Böylece yaklaşık partilerin 5 komisyonda ülke çapında toplam 300 bin parti meclisi üyesi olur. Partilerin genel merkezleri komisyon üyelerinin 5 komisyon için seçeceği 5er kişi ve dışişleri ,savunma komisyonlarından oluşacak toplam 35 kişiden oluşur
partiler bu yapılarıyla mahallelerden başlayarak vatandaşların gerçek sorunlarına çareler arayan bir sisteme kavuşur.siyaset din ,laiklik,türk,kürt kısır tartışmalarından çıkar ve seçmenlerin problemlerini çözmeye çalışan bir yapıya kavuşur
partilerde tabandan başlayan seçimle genel merkeze doğru giden bir yapılanma lider sultası ve tek adam düzenini bitirir. “partilerde adayları kim belirlerse partinin sahibi odur.”demiş bir abd li siyaset bilimci.parrilerde en yetkili siyasetçiler seçmene en yakın konumda olan siyasetçiler olmalıdır.

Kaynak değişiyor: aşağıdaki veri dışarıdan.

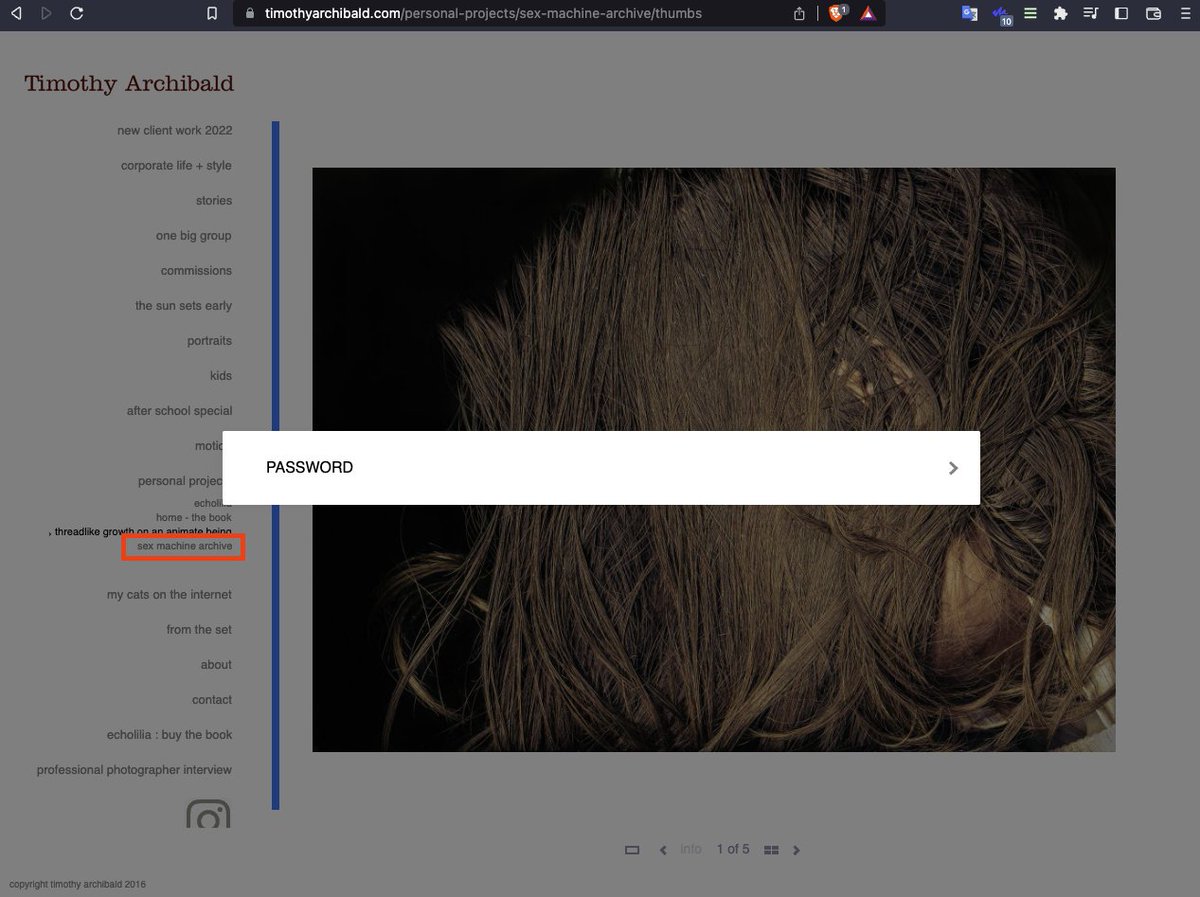Viewport: 1200px width, 897px height.
Task: Open 'echolilia : buy the book' link
Action: [x=169, y=735]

bu sistemde partilerin sahibi millet olur.adayları milletin delegeleri belirler.sistem tartışmalarına buradan başlamak gerekir.gömleğin ilk düğmesi partiiçi demokrasidir.ilk düğme yanlış iliklenirse iki yakamız biraraya gelmez.bugün yaşadığımız problemlerin sebebi partiiçi demokrasinin olmamasıdır.bugünkü yapılarıyla partilerin milletin problemlerine çare olmasını bırakın kendileri problem haline gelmiştir.siyaserçilerin denetimi seçimden seçime değil düzenli olarak delegeler ile yapılacak referandumlar ile sağlanır.önemli problemlerde suriyeliler meselesi,kanal istanbul,borçlanma gibi son sözü delegeler söyler.temel hak ve özgürlükler,seçim sistemi, delegelerin refandumlar ile yapacağı şekilde anayasal güvence altına alınır ve siyasetin gündeminden düşer.herkes de bilir ki bu ülkede temel hak ve hürriyetler siyasetçilerin değil milletin güvencesi altındadır.anayasa değişikleri delegelerin katılacağı referandumlarda nitelikli çoğunluk ile yapılır.Partilerin sahibi millet olursa devletinde sahibi de millet olur.o zaman gerçekten egemenlik kayısız şartsız milletin olur. Bugün gerçekte olan egemenlik kayıtsız şartsız liderindir noktasındadır.
MİLLET SAHİBİ OLAMADIĞI PARTİNİN ,SİYASETÇİNİN MARABASI OLUR.